一ヶ月半後、私はここに何と書くのだろうか?
改札正面の壁際に立っていると、ようやく縁の奴が現われた。今日は十三分の遅刻。まぁ、いつも通りだ。
「なのちゃ~ん、おはよ~」
こっちまで走ってくるが、息一つ切らしていない。ここに来るまではずっと歩いていやがったのだ。
抱き付こうとしたので胸元を押さえて食い止める。
「おはよ、縁。だが遅い」
「ん~、手ぇ退けてぇやぁ~。そして朝のキ・ス」
「するか」
そうして乗り込む電車は田舎なりの満員電車だ。一度乗り換えて県立秋篠高校までは四十分ほど。
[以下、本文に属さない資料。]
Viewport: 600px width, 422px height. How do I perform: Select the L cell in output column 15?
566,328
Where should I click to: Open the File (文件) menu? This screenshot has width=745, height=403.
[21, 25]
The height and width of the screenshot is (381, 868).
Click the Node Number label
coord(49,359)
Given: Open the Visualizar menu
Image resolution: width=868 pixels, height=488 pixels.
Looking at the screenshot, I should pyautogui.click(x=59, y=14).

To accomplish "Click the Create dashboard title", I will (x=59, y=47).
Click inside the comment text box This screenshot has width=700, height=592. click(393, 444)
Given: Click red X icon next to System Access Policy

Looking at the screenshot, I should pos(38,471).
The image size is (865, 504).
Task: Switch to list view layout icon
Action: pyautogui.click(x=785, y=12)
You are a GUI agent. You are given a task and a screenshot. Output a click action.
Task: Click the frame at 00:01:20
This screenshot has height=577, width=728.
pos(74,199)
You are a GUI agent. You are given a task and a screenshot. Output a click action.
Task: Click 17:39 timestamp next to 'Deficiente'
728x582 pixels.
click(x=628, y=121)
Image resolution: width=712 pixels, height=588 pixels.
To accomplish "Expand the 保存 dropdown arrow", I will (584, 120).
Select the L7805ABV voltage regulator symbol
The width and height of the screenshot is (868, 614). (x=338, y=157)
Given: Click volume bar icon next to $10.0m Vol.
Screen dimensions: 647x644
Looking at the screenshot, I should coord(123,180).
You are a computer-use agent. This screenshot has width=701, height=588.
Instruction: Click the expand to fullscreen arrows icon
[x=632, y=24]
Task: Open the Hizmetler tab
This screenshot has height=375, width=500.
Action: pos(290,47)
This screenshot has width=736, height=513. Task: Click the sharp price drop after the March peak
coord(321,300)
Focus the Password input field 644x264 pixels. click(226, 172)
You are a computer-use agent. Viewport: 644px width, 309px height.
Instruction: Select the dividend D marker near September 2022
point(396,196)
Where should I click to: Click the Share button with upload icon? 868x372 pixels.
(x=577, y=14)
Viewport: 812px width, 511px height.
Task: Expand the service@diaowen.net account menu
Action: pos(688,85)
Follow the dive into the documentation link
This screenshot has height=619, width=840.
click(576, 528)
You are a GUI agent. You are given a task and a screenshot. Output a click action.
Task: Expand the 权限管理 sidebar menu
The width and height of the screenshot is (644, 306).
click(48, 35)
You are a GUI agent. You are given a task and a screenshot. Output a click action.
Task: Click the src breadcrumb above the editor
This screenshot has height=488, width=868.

今日から夏服なので、絡みついてくる縁の腕とは直に接することになる。
「どお? お店のお手伝い乗り切れそお?」
「まぁ、このペースなら大丈夫っぽいね。あの母親も最近はキツいことしてこないし」
「はぁ~、うちらの同棲生活が近付いてきたなぁ~」
「あれ? その話はポシャったんじゃなかったっけ?」
計画はすでに母に露見していたはずだ。黙って事を進めようした報復も縁は受けている。
「んなことあらへん。うち、メチャ頑張って文香姐さん説得するし」
「縁にそんな芸当ができるのかねぇ」
「なんや、やる気なさげやなぁ。うちと同棲したぁないん?」
口を尖らせて身体を揺する。満員電車で無闇に動くな。
「同棲っていうかルームシェアね。まぁ、それは私も楽しみだよ? 縁とそうやって面白おかしい大学生活送りたいから、今花屋の手伝いなんぞに励んでるんだし」
「そやけどなぁ、最近ちょお不安やねん……」
「何が?」
「なのちゃん、お手伝い楽しいなってきてへん?」
縁がこっちの目を覗き込んでくる。その視線はどことなく寂しげだった。
「そんなことないよ? 相変わらずやる気なしでやり過ごすだけだから」
「そやったらええねんけどなぁ……」
縁はいつまでも見つめてきた。
今日も学校から帰るとすぐに店の手伝いだ。相変わらず花の値段は覚えきれていないが、そこは愛想で適当に誤魔化す。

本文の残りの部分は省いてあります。